* WORK INSTRUCTION
Copy the listing below word for word, beginning at the line with "I want to click" and continuing through the end of the listing. Omit the pictures from your copy.

* Screenshot grounding data
-*-*-

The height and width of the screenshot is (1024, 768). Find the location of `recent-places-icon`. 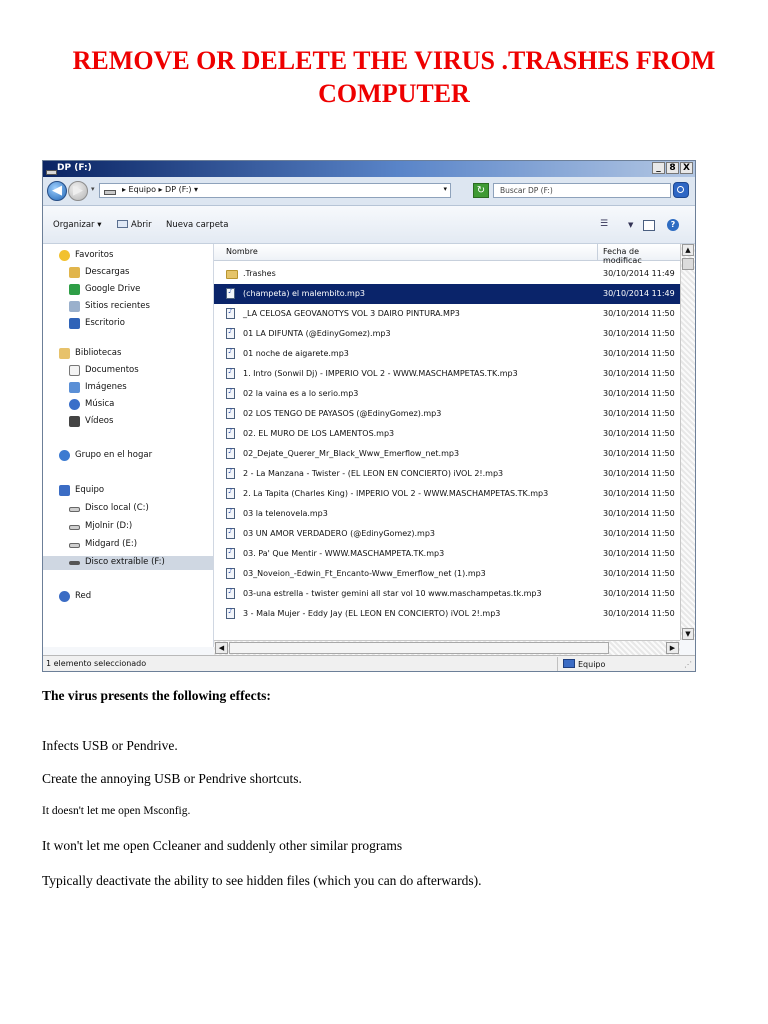

recent-places-icon is located at coordinates (74, 306).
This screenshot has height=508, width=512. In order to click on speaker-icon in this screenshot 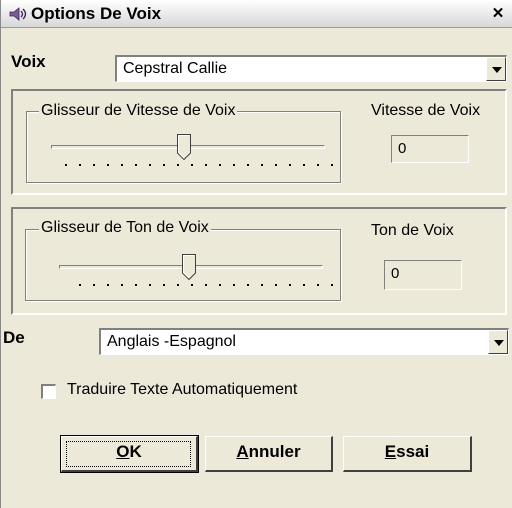, I will do `click(18, 14)`.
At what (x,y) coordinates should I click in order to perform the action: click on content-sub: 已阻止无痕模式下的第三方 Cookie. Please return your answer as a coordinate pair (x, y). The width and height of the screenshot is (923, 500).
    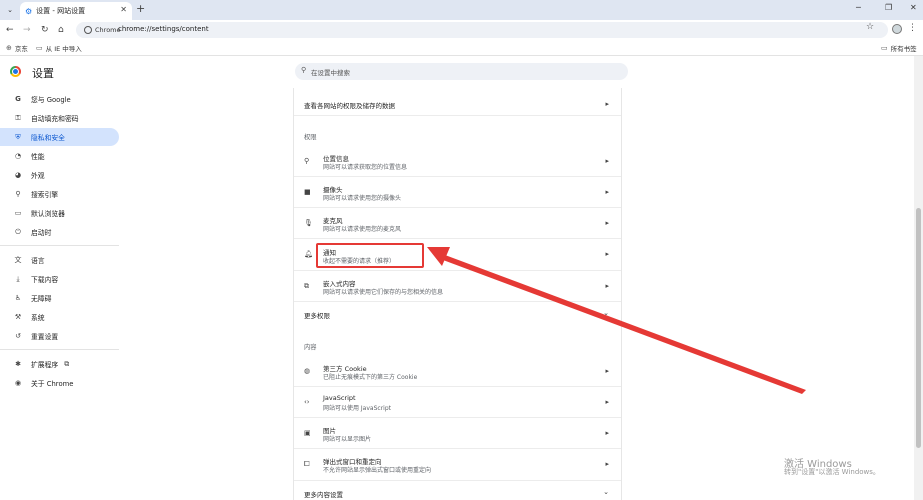
    Looking at the image, I should click on (370, 378).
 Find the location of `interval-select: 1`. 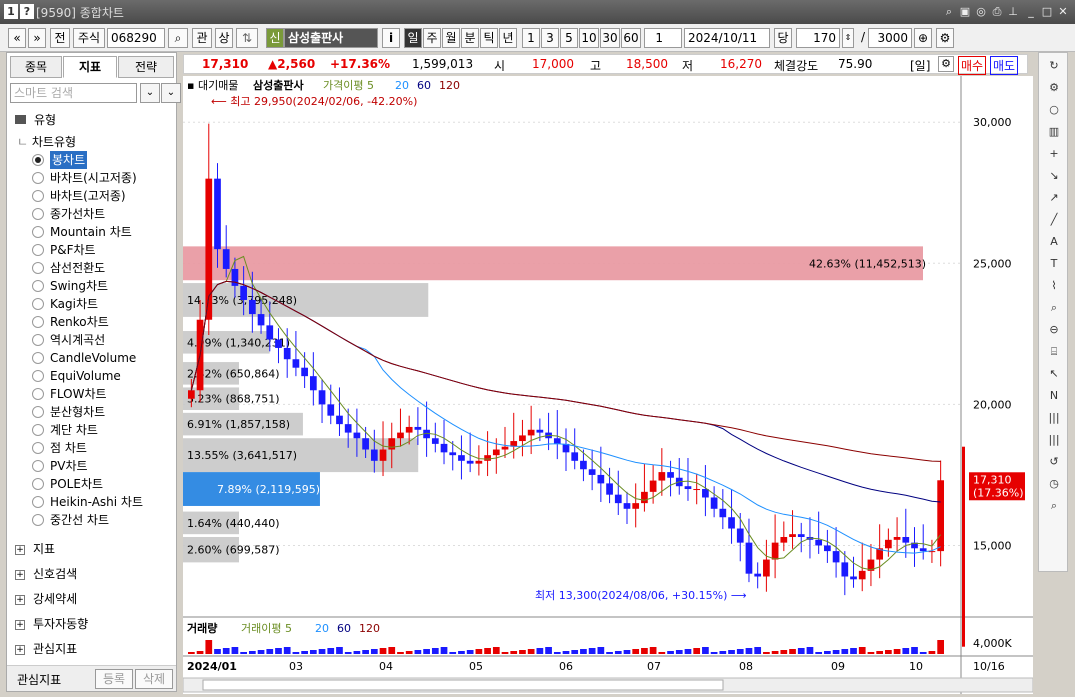

interval-select: 1 is located at coordinates (663, 38).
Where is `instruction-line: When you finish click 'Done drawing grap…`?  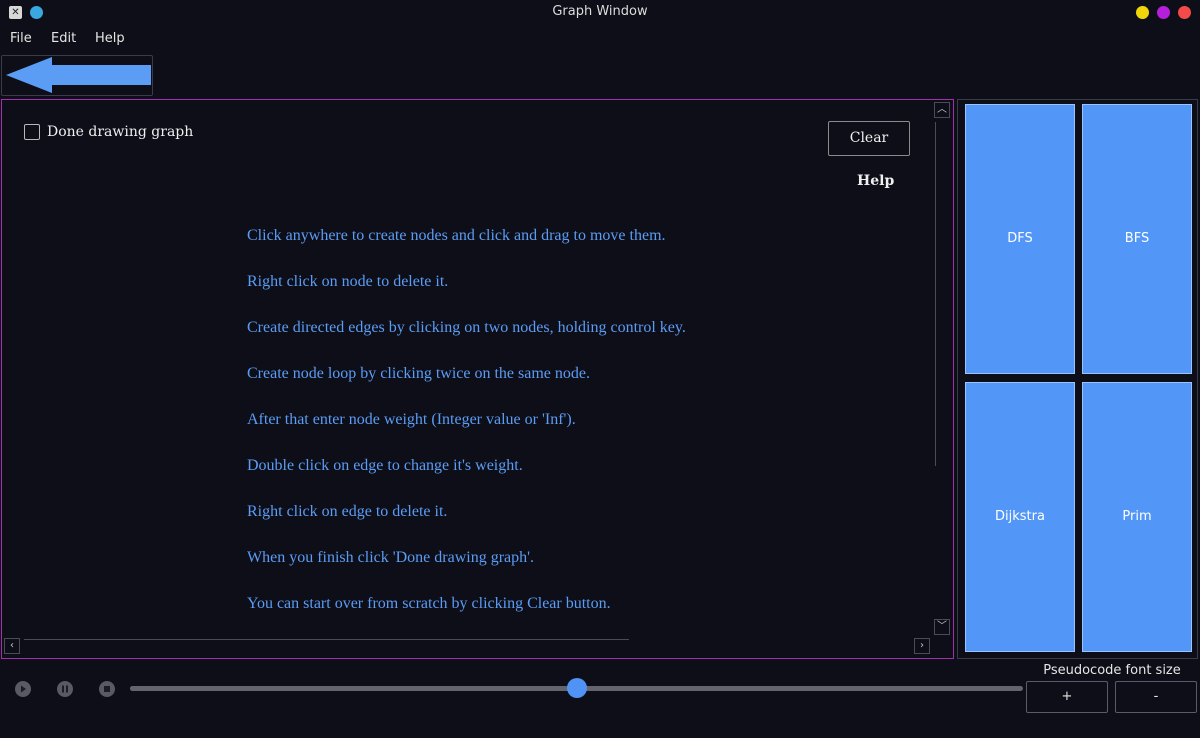
instruction-line: When you finish click 'Done drawing grap… is located at coordinates (391, 558).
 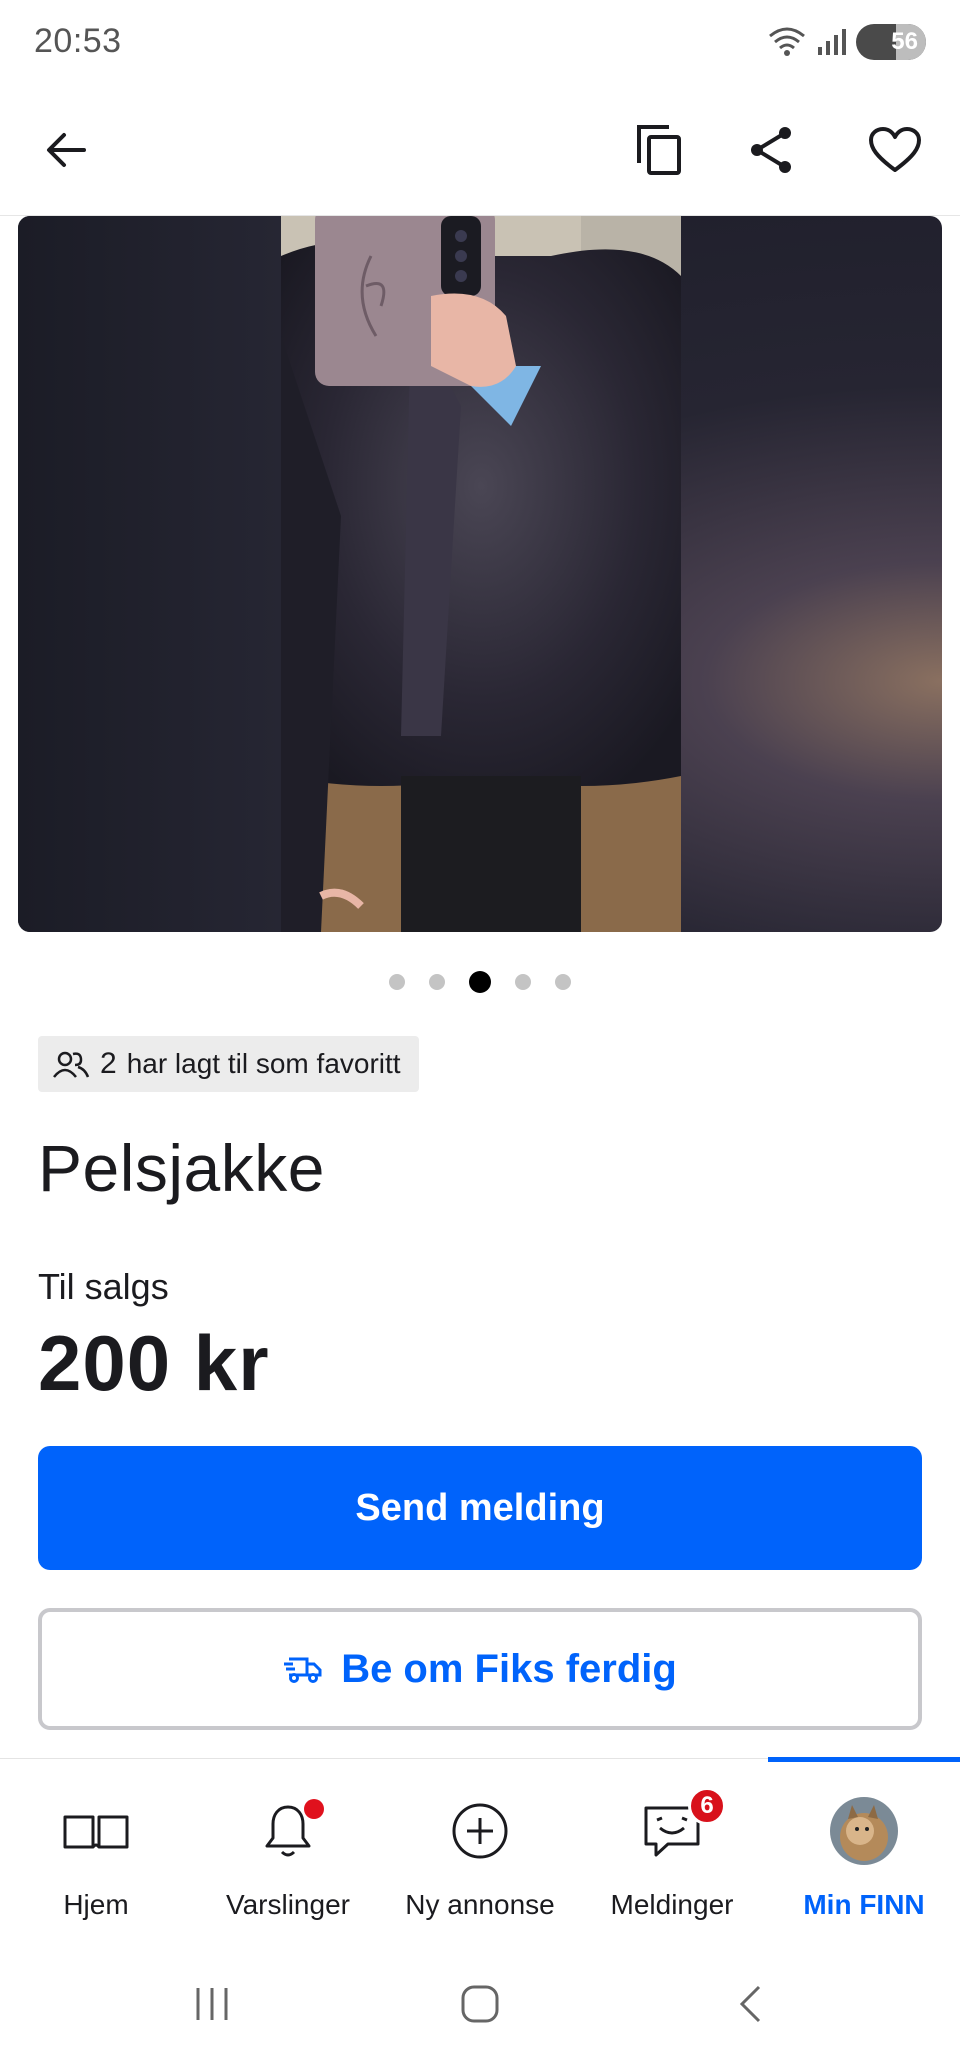 I want to click on share-button, so click(x=771, y=150).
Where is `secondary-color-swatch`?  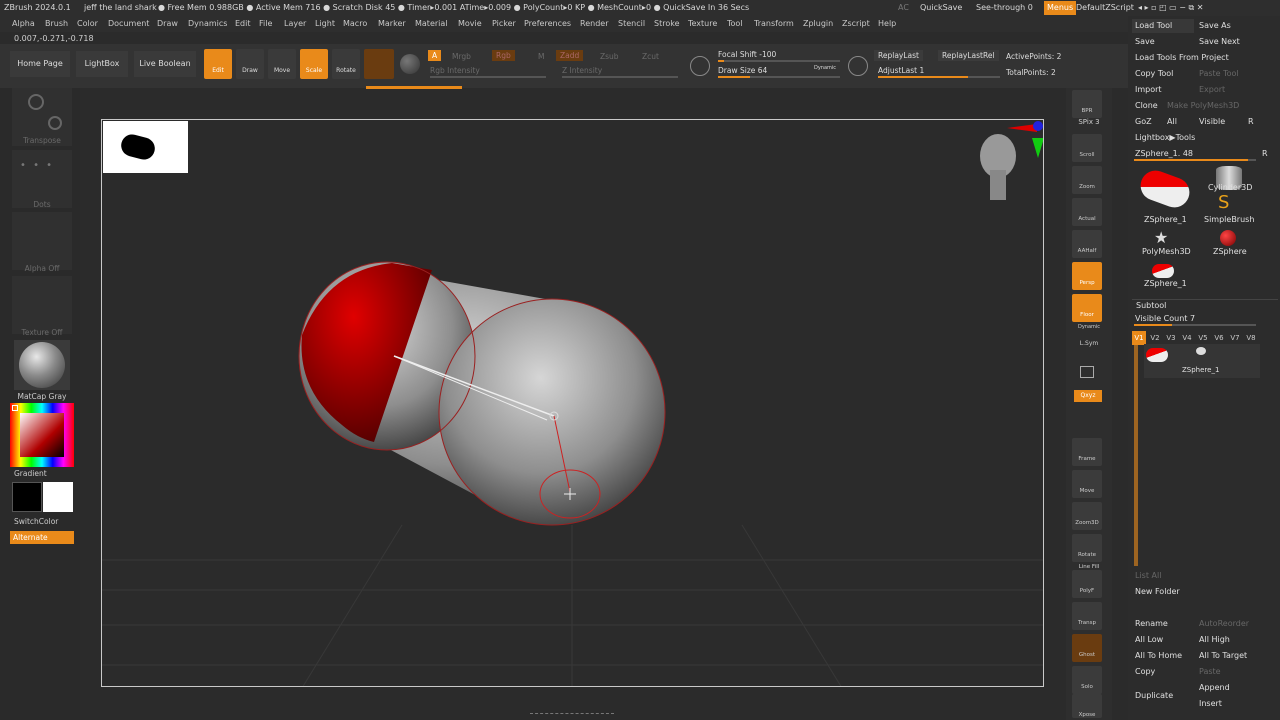
secondary-color-swatch is located at coordinates (58, 497).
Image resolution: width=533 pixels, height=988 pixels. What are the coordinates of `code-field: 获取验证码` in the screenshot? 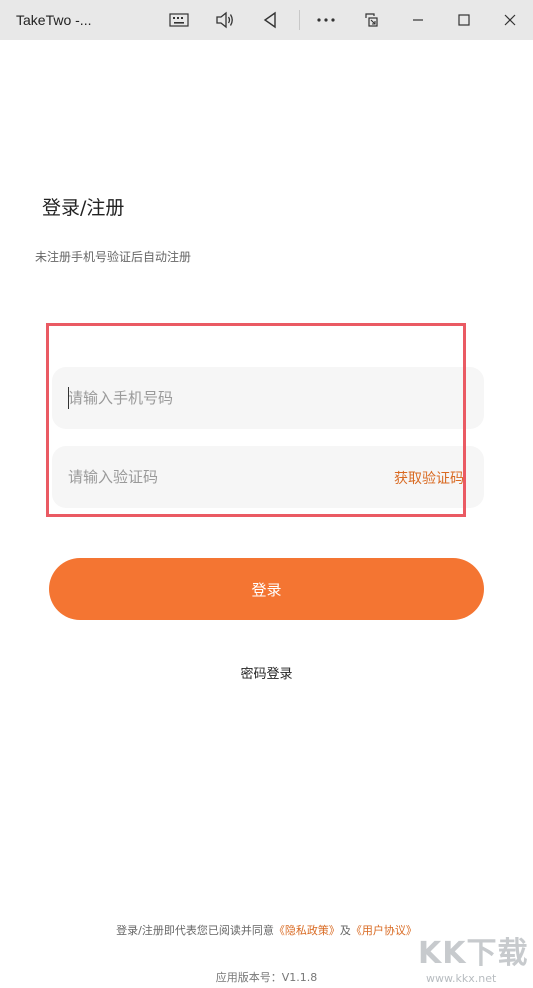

-*-*-

* ANSWER FOR THIS EXERCISE
  I want to click on share-button, so click(x=771, y=150).
Where is `secondary-color-swatch`?  
secondary-color-swatch is located at coordinates (58, 497).
Image resolution: width=533 pixels, height=988 pixels. What are the coordinates of `code-field: 获取验证码` in the screenshot? 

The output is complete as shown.